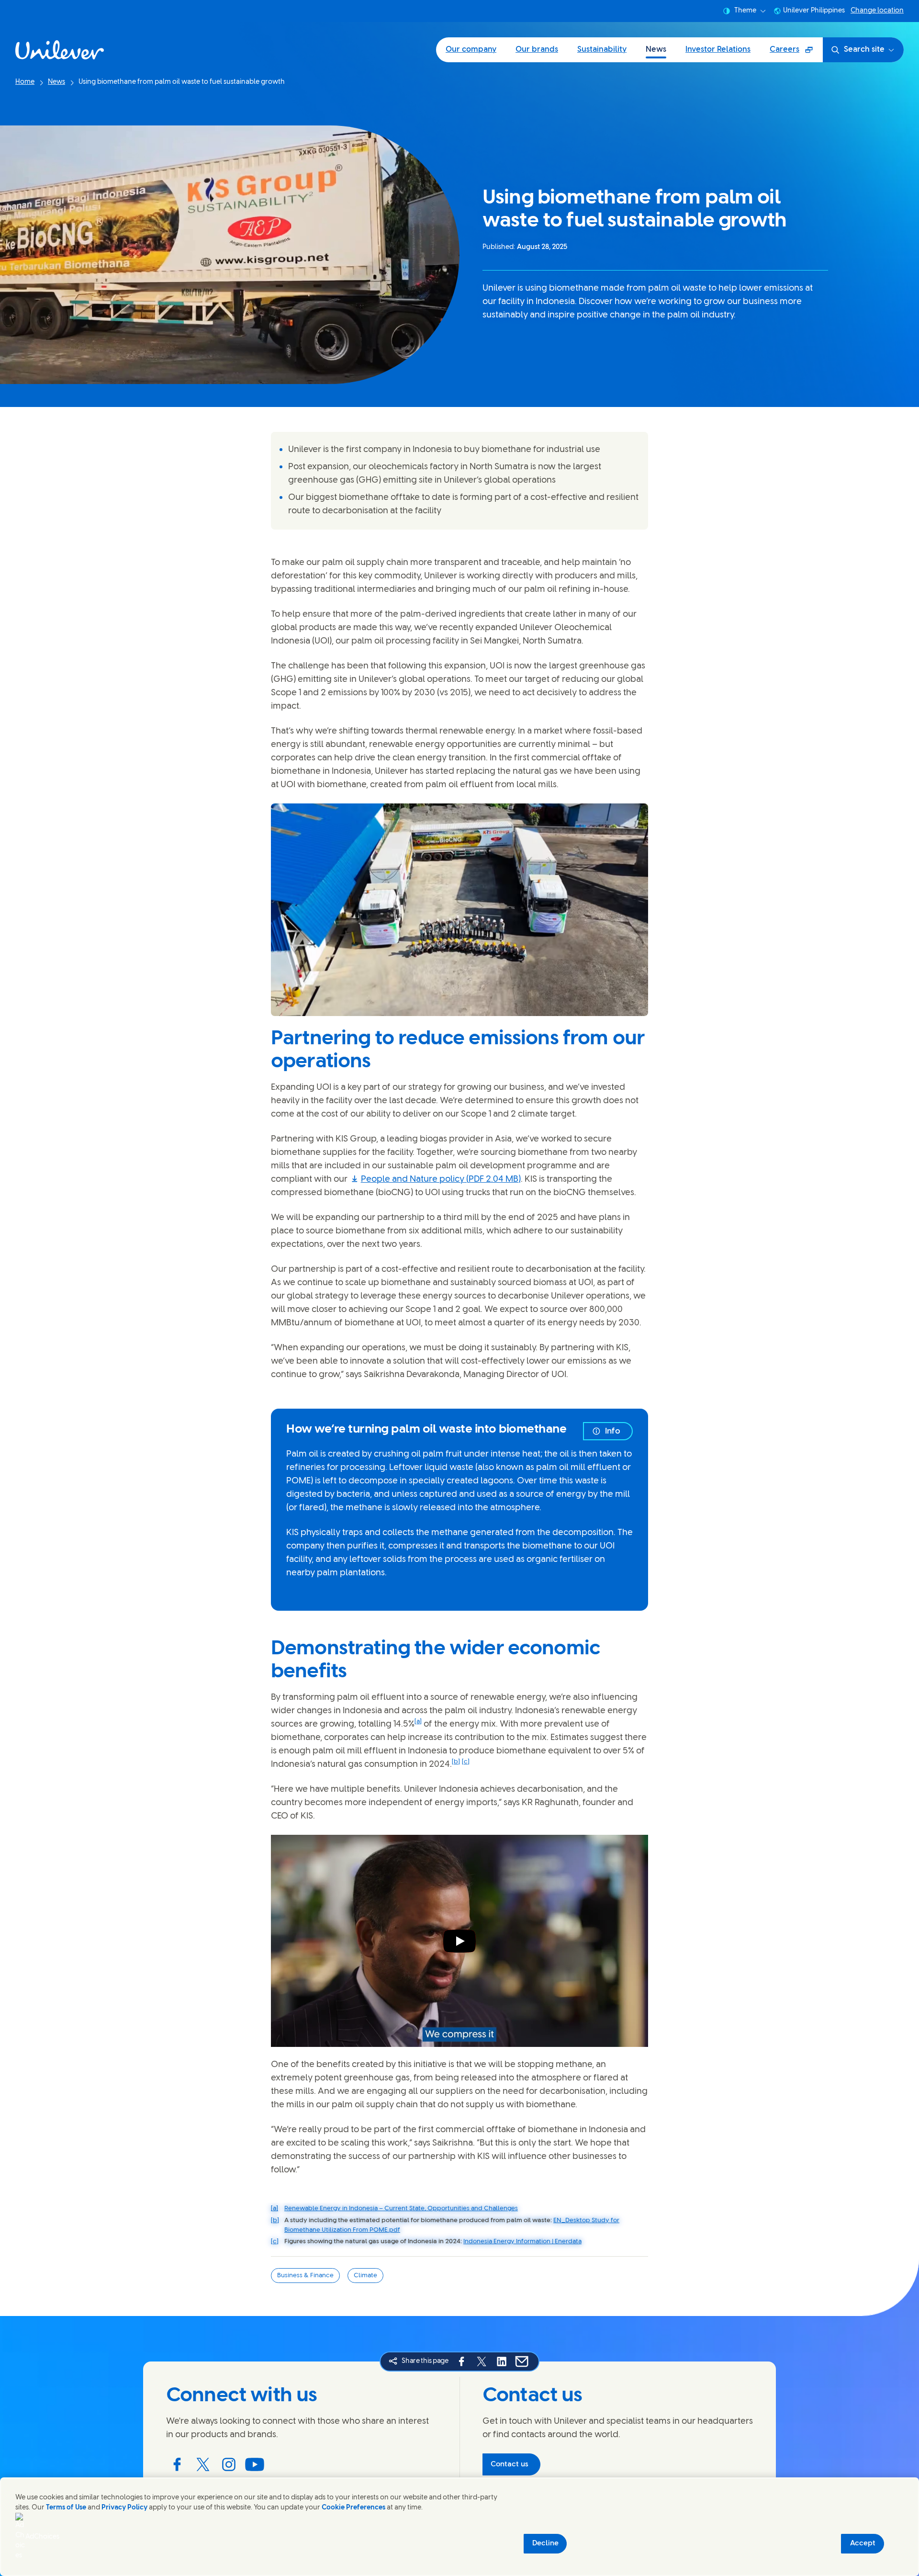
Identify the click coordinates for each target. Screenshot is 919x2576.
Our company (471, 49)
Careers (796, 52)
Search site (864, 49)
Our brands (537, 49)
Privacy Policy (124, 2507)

==

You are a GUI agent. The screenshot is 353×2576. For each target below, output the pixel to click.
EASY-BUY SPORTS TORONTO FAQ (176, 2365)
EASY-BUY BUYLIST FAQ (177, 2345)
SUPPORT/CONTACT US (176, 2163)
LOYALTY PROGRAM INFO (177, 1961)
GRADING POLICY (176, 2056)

--

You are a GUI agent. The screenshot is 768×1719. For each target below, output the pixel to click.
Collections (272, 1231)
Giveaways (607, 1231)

Problem details - Go back to the listing above. Copy word for word the lines from the one with "Identify the click" through the one with "Privacy Policy (124, 2507)", and nothing more.

Task solution -
Identify the click coordinates for each target. Screenshot is 919x2576.
Our company (471, 49)
Careers (796, 52)
Search site (864, 49)
Our brands (537, 49)
Privacy Policy (124, 2507)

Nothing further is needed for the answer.